Mas acreditou. O amigo que, por absoluta falta de numerário, jamais poderia viajar, buscar in-loco aquilo em que acreditava, a existência de alguém supernatural que sabia o significado da vida, trouxe para o parente em fim de vida todas as provas científicas da verdade metafísica, uma contradição em termos, vá lá, mas na qual o outro, depois de muito ler e conversar, acreditou. Por isso se levantou, decidido a adiar a morte e ir em busca da verdade impossível.
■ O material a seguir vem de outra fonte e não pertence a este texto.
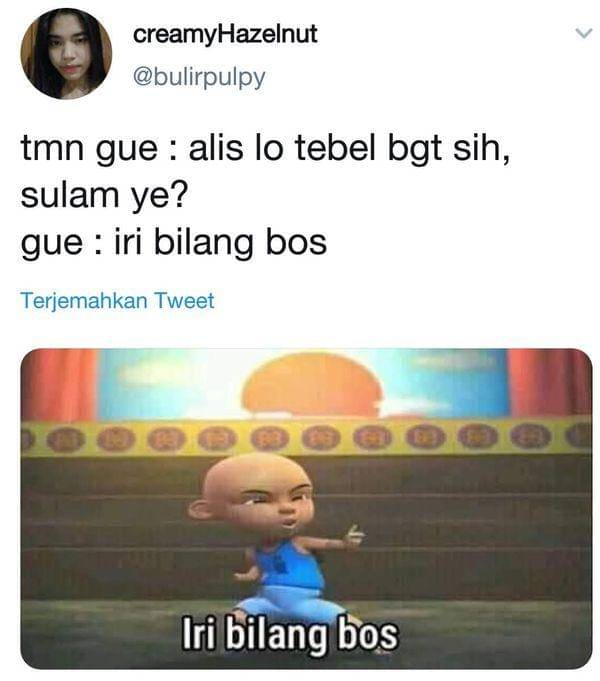
Task: Select the tweet line starting "tmn gue"
Action: click(x=265, y=149)
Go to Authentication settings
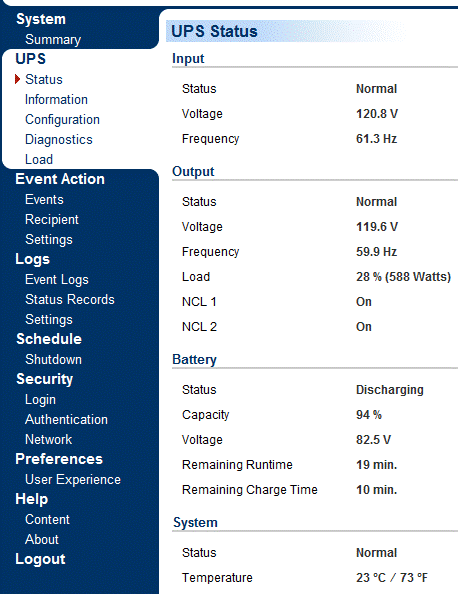458x594 pixels. point(66,419)
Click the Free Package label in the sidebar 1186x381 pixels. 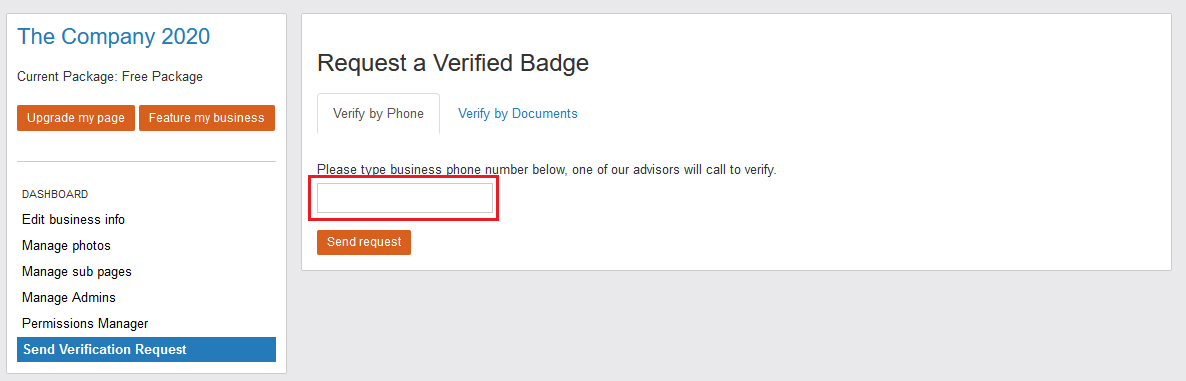point(162,76)
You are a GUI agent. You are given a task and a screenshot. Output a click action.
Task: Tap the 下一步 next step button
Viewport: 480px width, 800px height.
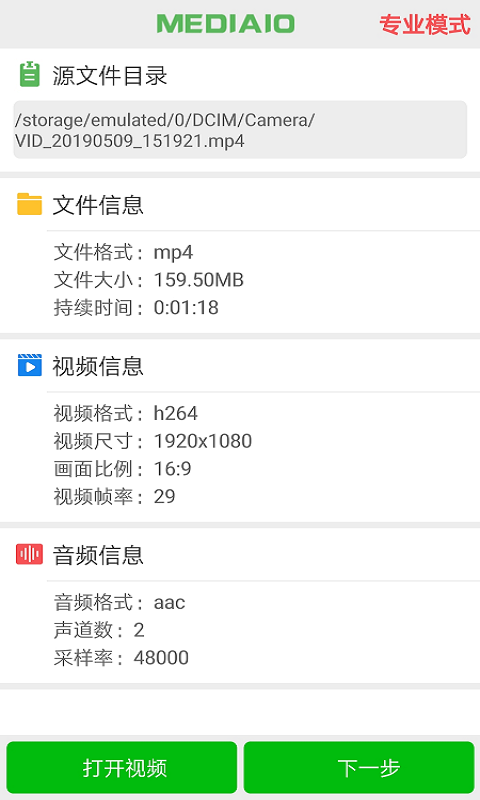(359, 767)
Dois meses depois, tendo vendido tudo que possuía, o terceira-idade entrava num avião que, através de São Paulo (hoje nenhum avião carioca parte, nem mesmo pro Supremo Conhecimento, sem passar por São Paulo), deixou-o em Madri, de onde se transferiu pro Marrocos, de onde se transferiu pra Nova Delhi. Depois, Gwalior. Entre vôos, transferências e paradas de descanso, chegou ao seu último posto aéreo.
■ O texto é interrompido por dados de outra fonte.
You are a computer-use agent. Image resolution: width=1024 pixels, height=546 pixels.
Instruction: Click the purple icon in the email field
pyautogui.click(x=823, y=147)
Aí é que começava a mais longa aventura. Três dias de trem até Ahmadaba, dois até Ingirad, uma semana em ônibus de filme mexicano classe B, de Ingirad a Vadodara, espera de dois dias em Navsari, depois dez dias em cima de burro por estradas pedregosas, ou enlameadas, ou esburacadas, muita chuva e muito sol. Porém, quanto mais sacrifício ele fazia, mais estava convencido de que se aproximava o absoluto. Assim vão as crenças. E aí, num deslumbramento, estava ao pé do monte Chandrapur.



Largou os últimos pesos e, só com um saco com poucos alimentos, subindo e caindo, escorregando e subindo, agora embaixo de uma nevasca que o pegou no primeiro platô, a 200 metros de alto, ele, sete dias depois, chegou ao pico da montanha. E ali, como tanto lhe tinham prometido os livros sagrados, em baixo de uma nuvem de gelo, a cabeça iluminada por luzes irreais, rodopiantes, multicores, sentadão na posição do lótus (ou da papoula, ou do cogumelo, não soube identificar) estava o Guru Supremo, O Omar Prometido, o Ungido.
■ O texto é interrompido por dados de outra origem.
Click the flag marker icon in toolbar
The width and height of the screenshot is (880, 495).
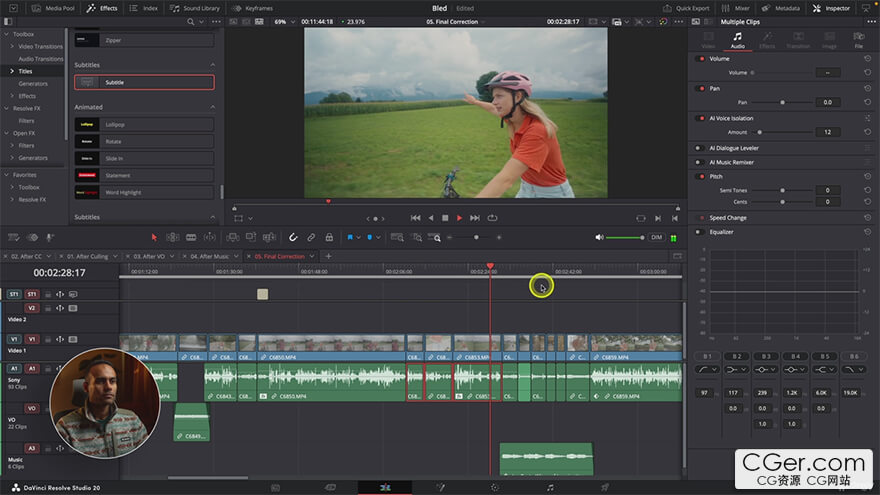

O ancião se ajoelhou contrito como fora ensinado a fazer, e disse, babando sua última baba terrestre de admiração e fé: ''Meu Guru, meu Profeta, meu Ser Untado e Untuoso, meu Xilóforo. Sou brasileiro, sou carioca, tenho 83 anos, estou à morte. Mas, com minhas últimas forças, vim até aqui por Seca e Meca, por trixas e nomenclaturas, só por saber que meu Mollah, meu Miramolim, ia enfim me revelar qual é o sentido da vida. Me diz, Terapeuta do Mundo, qual é o sentido da vida?''

O Guru olhou pro velho carioca com um olhar de doce e profunda sabedoria e disse, silabando as palavras, lentamente, degustando cada fonema:

''Meu filho distante, agora meu bem amado filho próximo... (Parou, gozando a própria e milenar sabedoria). A vida... a vida é um rio que flui.''

''Um rio que flui?'', ecoou o velho, tão espantado quanto decepcionado.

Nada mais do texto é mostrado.